Written instruction 1: Translate this sentence from the passage about the Kennerly Ranch into Spanish: "Each day two dining room hostesses are appointed."
Written instruction 2: Continue the passage about the girls at the Kennerly Ranch, picking up right after its final sentence.

Text provided:
- - - - -
When the first squeals and howls died down, the girls faced the state of emergency and constructed a blanket tarpaulin over the chuck-wagon (a converted station wagon). They grabbed their plates, huddled into the cars, and calmly munched their hamburgers and beans, only slightly water-soaked. As one girl put it, "At least the lettuce was crisp!"
He was Dining at the Kennerly Ranch is not usually quite so hectic, however. The actual cooking is done by professional cooks. The girls take care of the niceties that go with eating. Each day two dining room hostesses are appointed. It is their job to set out the dishes, silver, and glasses according to the menu, and they serve the food.
Each of the small tables in the dining room has its own hostess. She sets the table, generally sees that the meal runs smoothly, starts the food around, watches to see that each girl gets enough, leads the conversation, and gives the signal to rise at the end of the meal. In this daily process the girls learn the art of dining graciously. The seating arrangement is planned, and the job of being hostess rotates around the table. Each week the arrangement is changed so that every girl will get to know all the others. Table manners are improved. Those who eat too fast are slowed down; dreamers are taught that it is not polite to dawdle over food and finish a half-hour after everyone else.
One of Georgia Kennerly's chief purposes is to teach consideration of others. She asks the girls to regard themselves as guests while they are at the ranch. She wants them to learn the technique of being a welcome guest, and considers this as important as being a good hostess.
Each day there is a class in the "Art of Gracious Living" which Mrs. Kennerly teaches herself.
"One of a guest's duties," she explains, "is to take care of the property. We always try to leave a place in better condition than when we came."
The girls learn that a good guest accepts the hostess' plans graciously and without complaining. They learn that a good guest is on time to meals. In their "homes," each with its own counselor, the girls learn general housekeeping habits. The heavy work is done by maids.
Georgia Kennerly is trying to get rid of the idea, that, "My parents brought me into the world. I had no choice, therefore I owe them nothing."
In the six weeks at camp, the counselors replace their parents, and the girls learn that a sense of responsibility to their parents need not be a tedious thing. The counselors get to know every girl inside and out before she leaves the ranch. She is treated as an individual and gets special attention for whatever she needs.
- - - - -
Provided material:
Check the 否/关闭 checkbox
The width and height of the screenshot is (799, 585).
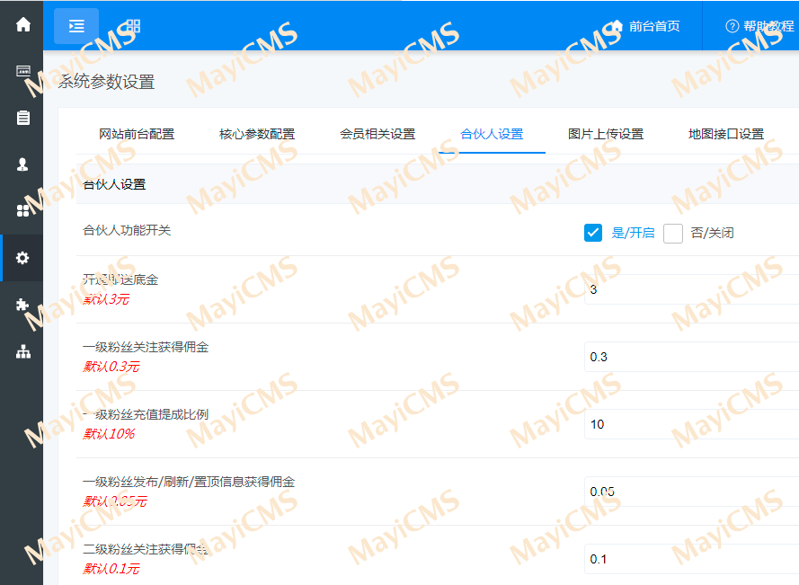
- - - - -
Response 1: Cada día se nombran dos anfitrionas del comedor.

Response 2:
With the beautiful setting of the Oak Creek country outdoor activities take on added zest. As in most summer camps, swimming is a required subject. Barbara Roane of Richmond, Texas, teaches the girls this sport according to the American Red Cross program. They learn to swim and dive in a clear, cold, natural pool surrounded by a heavy stand of birch, pine, fir and scrub oak. Most of the girls become able swimmers, and life-saving instruction was popular last year.
Tennis is played on a court with a hard-earth packed terraced approach, and archery in the green woods is like playing Robin Hood. And, of course, any ranch, even a "finishing ranch," without horses is unheard of. Beaver Creek Ranch has eleven horses, and Mary Catherine Lusk of Houston has a full schedule teaching riding and archery.
Under brilliant, blue Arizona skies the girls take long rides over the wooded hills which loom on every side of the ranch. Their eyes sparkle as they breathe deeply of the crisp air pungent with the smell of pine. It is common for their approach to send tiny chipmunks, nervous brown squirrels, and wary rabbits scurrying off into the woods. The girls inevitably catch the wild freedom of these little creatures, and counselors are hard put at times to keep them from racing their horses across the hills under a particularly virulent attack of the "joy of living."
Their enthusiasm and energy is given a chance to explode in dramatics classes which Georgia Kennerly teaches. Mrs. Kennerly is famous in Houston for her dramatic readings.
"I don't feel that I am a professional," she says. "I just love to teach young people." She has been associated with the theater and dramatics groups for many years. Mrs. Kennerly feels that the girls can learn much more than acting in a dramatics class. She says, "You teach life itself when you teach dramatics."
The girls learn to use their ingenuity in preparing and presenting variety shows each Friday night. Each week one cabin or "home" is responsible for the show, and "Ken" Kennerly (T. Everton, Jr.) helps the girls write and prepare their skits. Imagination runs wild! The acts are usually comic take-offs on some popular song, current Broadway show, and frequently exaggerated imitations of the counselors.
The shows are presented in the recreation hall. The blanket curtain is supported by two of the young thespians. The audience in blue jeans and shorts sits on the floor and shows its approval by shouting and stamping its feet with a vigor worthy of Shakespeare.
In Georgia Kennerly's opinion, taking part in these shows is one of the best ways for her girls girls to learn selfpossession and poise. Mary Marcia Kennerly, now 19, and a sophomore at the University of Texas, teaches ballet, tap, and modern dancing.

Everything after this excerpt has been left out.